Sacrilegious confessions leads to Hell

In another part of the same work, St. Alphonsus gives us some very horrifying examples of the death and damnation of those people who hide or omit their sins from the priest and God in the sacrament of confession.

St. Alphonsus, Of Persons Who Have Made Sacrilegious Confessions: “I. IN the chronicles of St. Benedict it is related that a solitary named Pelagius, who kept sheep for his poor parents, led a life so exemplary that all called him a saint. He lived in this manner many years. After the death of his parents he sold the little property that they had left him and retired into a hermitage. He, unfortunately, consented once to an unchaste thought. After this sin he fell into a state of great melancholy because he would not confess it, lest he should lose the good opinion of his confessor. While he was in this state of melancholy a pilgrim who passed by said to him: "Pelagius, confess your sin: God will pardon you, and your peace shall be restored." The pilgrim then disappeared. After this Pelagius resolved to do penance for his sin, but not to confess it, flattering himself that God would perhaps pardon him without confession. He entered into a monastery, in which he was immediately received on account of his reputation for sanctity, and there led an austere life, crucifying himself with fasts and penances. At last the hour of death came: he made his last confession; as he had always through shame concealed the sin during life, so he also concealed it at death; he received the viaticum, died, and was buried, with the reputation of a saint. On the following night the sacristan found the body of Pelagius out of its grave. He buried it again; but on the second and third nights he found the body out of the grave. He called the abbot, who, in the presence of the other monks, said: "Pelagius, you were always obedient during life; be obedient now also in death. Tell me, on the part of God, if it be the divine will that your body be kept in a particular place?" The deceased, howling, said: "Alas! I am damned for having concealed one sin in confession. O Abbot, look at my body!" And behold! his body appeared like red-hot iron sending forth sparks of fire. All fled away; but Pelagius called back the abbot, that he might remove the consecrated particle that still remained in his mouth. The abbot removed the sacred host. Pelagius then told them to take his body out of the church and to throw it on a dunghill like a dog. It was done as he desired.

“II. In the annals of the Capuchins we read of one who was esteemed a saint, but made bad confessions. Being seized with a grievous illness, he was told to go to confession. He sent for a certain Father, to whom he said, "My Father, you tell me to go to confession; but I will not make any confession." "And why?" said the Father. "Because," replied the sick man, "I am damned; for I have never confessed all my sins; and now God deprives me of the power of making a good confession." After this he began to howl, and to tear his tongue, saying, "Accursed tongue, that would not confess sins when you were able." And thus, gnawing his tongue to pieces, and howling, he breathed forth his soul into the hands of the devil. After death he became black as a cinder, a terrible noise was heard, and the room filled with an intolerable stench.
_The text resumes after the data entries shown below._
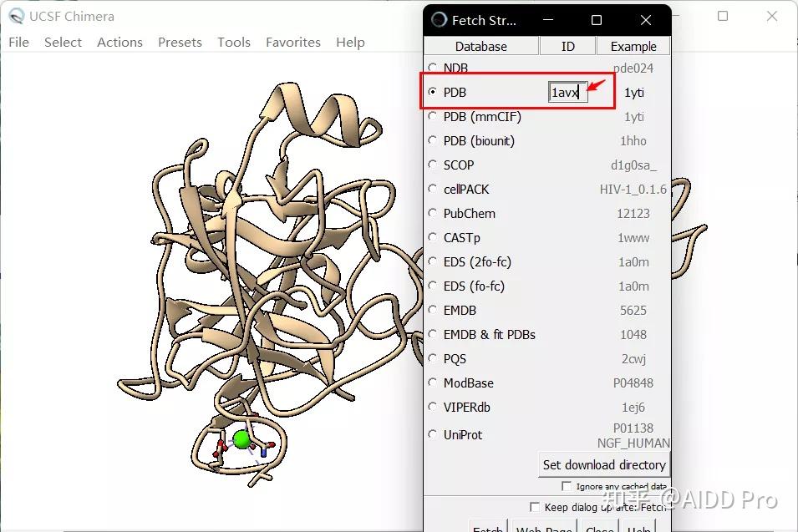Select the NDB database option
This screenshot has width=798, height=532.
(x=432, y=68)
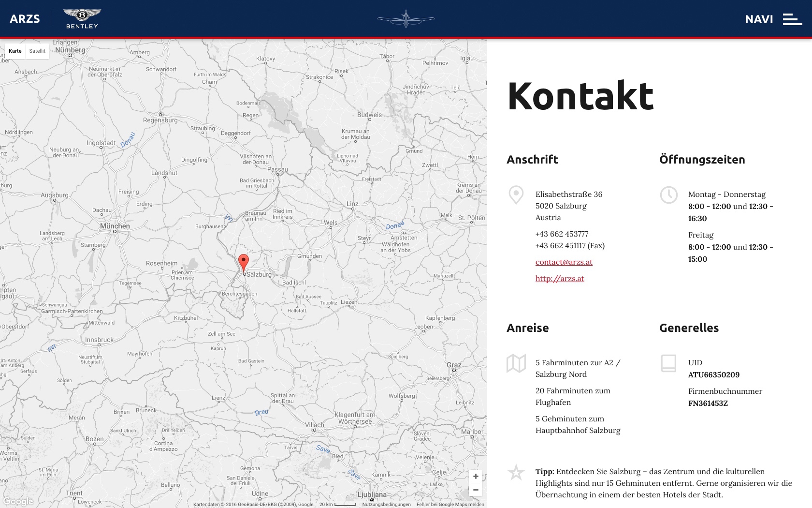Click the ARZS logo text
This screenshot has width=812, height=508.
point(25,19)
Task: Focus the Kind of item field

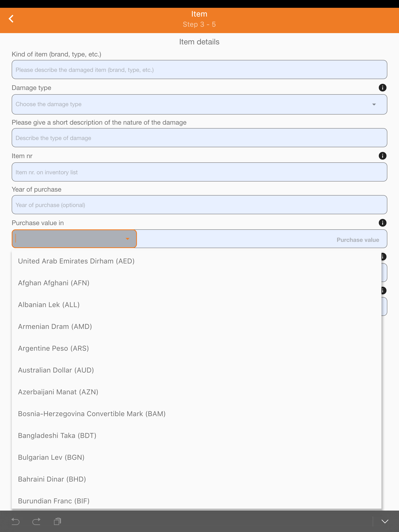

“III. Father Seraphine Razzi relates that in a city in Italy there was a married lady of noble rank who was reputed a saint. On her deathbed she received all the sacraments, and died with a high reputation for sanctity. After death her daughter, who always recommended to God the soul of her mother, heard one day, while she was at prayer, a great noise at the door. She turned round, and saw a horrible figure all on fire, and exhaling a great stench. At this sight she was so much terrified, that she was on the point of throwing herself out of the window; but she heard a voice saying: "Stop, stop, my daughter: I am your unhappy mother, who was considered a saint; but for some sins committed with your father, which I was ashamed ever to confess, God has condemned me to hell. Do not pray to God for me any more; for you only increase my pains." She then began to howl, and disappeared.

“IV. The celebrated Doctor John Ragusino relates that a certain very spiritual woman practised meditation and frequented the sacraments, so that she was considered by her Bishop to be a saint. The unhappy woman looked one day at a servant, and consented to an unchaste thought; but because the sin was only one of thought, she flattered herself that she was not bound to confess it. However, she was always tortured with remorse of conscience, and particularly in her last illness. But even at death she concealed the sin through shame, and died without confessing it. The bishop who was her confessor, and believed her to be a saint, caused her body to be carried in procession through the whole city, and through devotion got her buried in his own chapel. But on the following morning on entering the chapel he saw a body above the grave, laid on a great fire. He commanded it in the name of God to tell what it was. A voice answered that it was his penitent, and that she was damned for a bad thought. She then began to howl and to curse her shame, which had been the cause of her eternal ruin.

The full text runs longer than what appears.